The Grand Tour Week One

 Our ‘grand tour’ has been many months in the planning. A six week sabbatical exploring Australia and New Zealand, our very own journey of dreams. First stop, Singapore; our chance to acclimate and recuperate. Jet lag is a horrible thing, always worse, west to east. A Singapore Sling seemed the perfect tonic, but the old Colonial institution of Raffles was closed for reburbishment, so instead we found Happy Hour on vibrant Clarks Quay, where we learned about the city’s history as an important colonial trading place, and marvelled at the light show at Marina Bay on a night boat trip. Singapore is a real mix of east meets west, great if you love shopping with a myriad of waterproof, air-conditioned malls, but I’m not a shopper. Instead Mr T and I took ourselves off on a clinically clean metro to the Gardens of the Bay, an impressive but Disneyesque ornamental display of horticulture, including giant fake trees and waterfalls, all growing  in a totally unnatural and alien environment.

The next day we headed for the real botanic gardens, a UNESCO world heritage site, and a genuine oasis in the midst of a modern high rise city. I liked Singapore, but its hot and humid atmosphere left me feeling like a damp rag. No point unpacking the hair straighteners here, but an umbrella is essential.

Sydney, on the other hand was a completely different kettle of fish. We arrived early in the morning following an overnight flight with the added benefit of an unexpected upgrade.  We dumped our bags at our hotel then headed straight for the harbour front and joined a tour of the Opera House, spotting cockatoos, ibises, and even a pair of kookaburras in the gardens en route. Recently Sydney has  experienced record breaking temperatures but we soon stopped all that. On our second day we met up with old friends who emigrated 20 years ago. Tbey suggested a trip out to the Blue Mountains and the clouds came down and temperatures plummeted. The thing about the Blue Mountains is the views – but there were no views, only a thick layer of white mist that increased the higher we ascended. We could hear  the cascading waterfalls, but we couldn’t see them. If I’d paid my 140 aussie dollars for an organised tour I might have felt pretty miffed, but fortunately I hadn’t. We had years of catching up to do as we dangled over the shrouded rain forest of the Jamieson Valley in a cable car and took a couple of rides on the world’s steepest railway – an earlier foreruuner of a theme park roller coaster but in fact an old mining track – at Katoomba Scenic World. Incidentally Katoomba Scenic World is also the proud user of environmentally friendly ‘who gives a crap’ toilet rolls according to signs in all the loos. Australia is not a place for the faint hearted.

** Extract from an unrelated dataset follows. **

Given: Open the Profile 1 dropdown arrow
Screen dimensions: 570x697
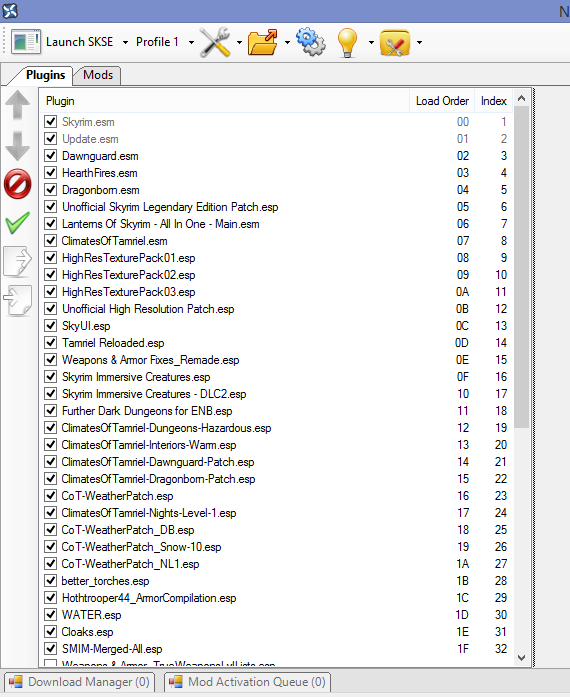Looking at the screenshot, I should (x=191, y=43).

We ended our mini-break in Sydney as we began – back at the Opera House for dinner. In between we took a boat across the harbour to the surfer’s paradise of Manly Beach and we walked across the bridge – you can climb it for about 300 dollars but you can walk over it with the same views for free. Plus I’d already faced my fear of heights in the cable car. I didn’t feel the need to do it twice.

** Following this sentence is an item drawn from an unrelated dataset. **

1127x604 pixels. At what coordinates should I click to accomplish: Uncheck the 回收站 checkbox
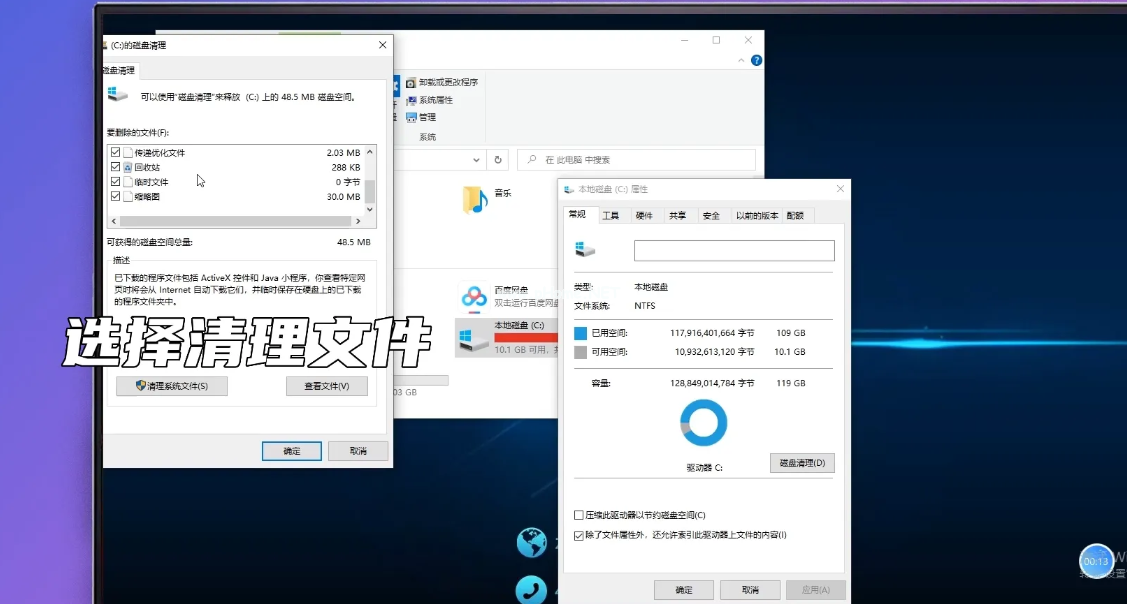(x=115, y=167)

Our grand tour has been planned with meticulous precision, and although six weeks might seem like a long time, there’s a lot to fit in. It’s speed dating tourism – flirting with several cities in a very short space of time.  Singapore might be fun for a bit of a fling, but Sydney is the one I want to see for a second date.

A fake tree in Singapore or the Blue Mountains National Park – complete with its magical mist – you choose!